Task objective - Output each entry in full so that the result matches the data exactly.

Given records -
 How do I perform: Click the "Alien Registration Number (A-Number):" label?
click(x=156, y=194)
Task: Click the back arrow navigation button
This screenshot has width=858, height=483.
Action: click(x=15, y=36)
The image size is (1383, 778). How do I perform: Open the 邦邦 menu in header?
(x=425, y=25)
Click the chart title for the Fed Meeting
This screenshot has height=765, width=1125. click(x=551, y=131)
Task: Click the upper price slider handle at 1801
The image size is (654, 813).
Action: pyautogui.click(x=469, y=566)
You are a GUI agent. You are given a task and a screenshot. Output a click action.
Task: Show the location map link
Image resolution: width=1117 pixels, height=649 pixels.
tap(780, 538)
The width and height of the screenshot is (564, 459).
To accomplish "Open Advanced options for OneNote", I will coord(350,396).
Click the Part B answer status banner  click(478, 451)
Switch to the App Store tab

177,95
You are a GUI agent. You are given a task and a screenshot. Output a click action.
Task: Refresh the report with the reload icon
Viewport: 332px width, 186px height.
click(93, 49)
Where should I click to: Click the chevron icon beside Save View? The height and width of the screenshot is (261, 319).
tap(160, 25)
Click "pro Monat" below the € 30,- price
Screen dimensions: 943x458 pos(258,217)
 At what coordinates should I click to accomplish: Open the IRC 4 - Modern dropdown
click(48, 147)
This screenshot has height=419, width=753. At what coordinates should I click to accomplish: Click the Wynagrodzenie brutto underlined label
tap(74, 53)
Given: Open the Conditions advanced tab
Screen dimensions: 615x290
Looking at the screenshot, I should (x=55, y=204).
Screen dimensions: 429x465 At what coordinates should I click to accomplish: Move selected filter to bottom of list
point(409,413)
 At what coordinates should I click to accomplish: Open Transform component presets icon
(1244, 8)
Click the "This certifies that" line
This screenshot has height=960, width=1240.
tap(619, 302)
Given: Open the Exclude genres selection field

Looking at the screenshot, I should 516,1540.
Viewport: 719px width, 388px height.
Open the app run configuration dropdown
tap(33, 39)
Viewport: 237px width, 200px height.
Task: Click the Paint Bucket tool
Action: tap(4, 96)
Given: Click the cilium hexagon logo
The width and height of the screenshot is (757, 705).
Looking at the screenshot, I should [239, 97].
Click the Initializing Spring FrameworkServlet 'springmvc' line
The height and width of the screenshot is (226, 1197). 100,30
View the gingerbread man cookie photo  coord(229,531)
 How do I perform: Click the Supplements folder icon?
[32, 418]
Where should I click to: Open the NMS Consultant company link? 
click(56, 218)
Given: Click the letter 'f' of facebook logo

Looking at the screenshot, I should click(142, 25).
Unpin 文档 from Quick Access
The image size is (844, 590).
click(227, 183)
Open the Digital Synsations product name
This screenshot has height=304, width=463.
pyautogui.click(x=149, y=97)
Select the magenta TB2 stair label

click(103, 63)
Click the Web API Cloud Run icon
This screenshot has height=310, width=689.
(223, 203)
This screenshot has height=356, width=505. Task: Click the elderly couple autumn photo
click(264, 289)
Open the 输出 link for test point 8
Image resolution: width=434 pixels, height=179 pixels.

Result for this task -
 How do I perform: Click the "Alien Registration Number (A-Number):" label?
click(x=156, y=194)
Task: Click the back arrow navigation button
This screenshot has width=858, height=483.
Action: click(x=15, y=36)
The image size is (1383, 778). How do I perform: Open the 邦邦 menu in header?
(x=425, y=25)
Click the chart title for the Fed Meeting
This screenshot has height=765, width=1125. click(x=551, y=131)
Task: Click the upper price slider handle at 1801
The image size is (654, 813).
Action: pyautogui.click(x=469, y=566)
You are a GUI agent. You are given a task and a screenshot. Output a click action.
Task: Show the location map link
Image resolution: width=1117 pixels, height=649 pixels.
tap(780, 538)
The width and height of the screenshot is (564, 459).
To accomplish "Open Advanced options for OneNote", I will coord(350,396).
Click the Part B answer status banner  click(478, 451)
Switch to the App Store tab

177,95
You are a GUI agent. You are given a task and a screenshot. Output a click action.
Task: Refresh the report with the reload icon
Viewport: 332px width, 186px height.
click(93, 49)
Where should I click to: Click the chevron icon beside Save View? The height and width of the screenshot is (261, 319).
tap(160, 25)
Click "pro Monat" below the € 30,- price
Screen dimensions: 943x458 pos(258,217)
 At what coordinates should I click to accomplish: Open the IRC 4 - Modern dropdown
click(48, 147)
This screenshot has height=419, width=753. At what coordinates should I click to accomplish: Click the Wynagrodzenie brutto underlined label
tap(74, 53)
Given: Open the Conditions advanced tab
Screen dimensions: 615x290
Looking at the screenshot, I should (x=55, y=204).
Screen dimensions: 429x465 At what coordinates should I click to accomplish: Move selected filter to bottom of list
point(409,413)
 At what coordinates should I click to accomplish: Open Transform component presets icon
(1244, 8)
Click the "This certifies that" line
This screenshot has height=960, width=1240.
tap(619, 302)
Given: Open the Exclude genres selection field

Looking at the screenshot, I should 516,1540.
Viewport: 719px width, 388px height.
Open the app run configuration dropdown
tap(33, 39)
Viewport: 237px width, 200px height.
Task: Click the Paint Bucket tool
Action: tap(4, 96)
Given: Click the cilium hexagon logo
The width and height of the screenshot is (757, 705).
Looking at the screenshot, I should [239, 97].
Click the Initializing Spring FrameworkServlet 'springmvc' line
The height and width of the screenshot is (226, 1197). 100,30
View the gingerbread man cookie photo  coord(229,531)
 How do I perform: Click the Supplements folder icon?
[32, 418]
Where should I click to: Open the NMS Consultant company link? 
click(56, 218)
Given: Click the letter 'f' of facebook logo

Looking at the screenshot, I should click(142, 25).
Unpin 文档 from Quick Access
The image size is (844, 590).
click(227, 183)
Open the Digital Synsations product name
This screenshot has height=304, width=463.
pyautogui.click(x=149, y=97)
Select the magenta TB2 stair label

click(103, 63)
Click the Web API Cloud Run icon
This screenshot has height=310, width=689.
(223, 203)
This screenshot has height=356, width=505. Task: Click the elderly couple autumn photo
click(264, 289)
Open the 输出 link for test point 8
Image resolution: width=434 pixels, height=179 pixels.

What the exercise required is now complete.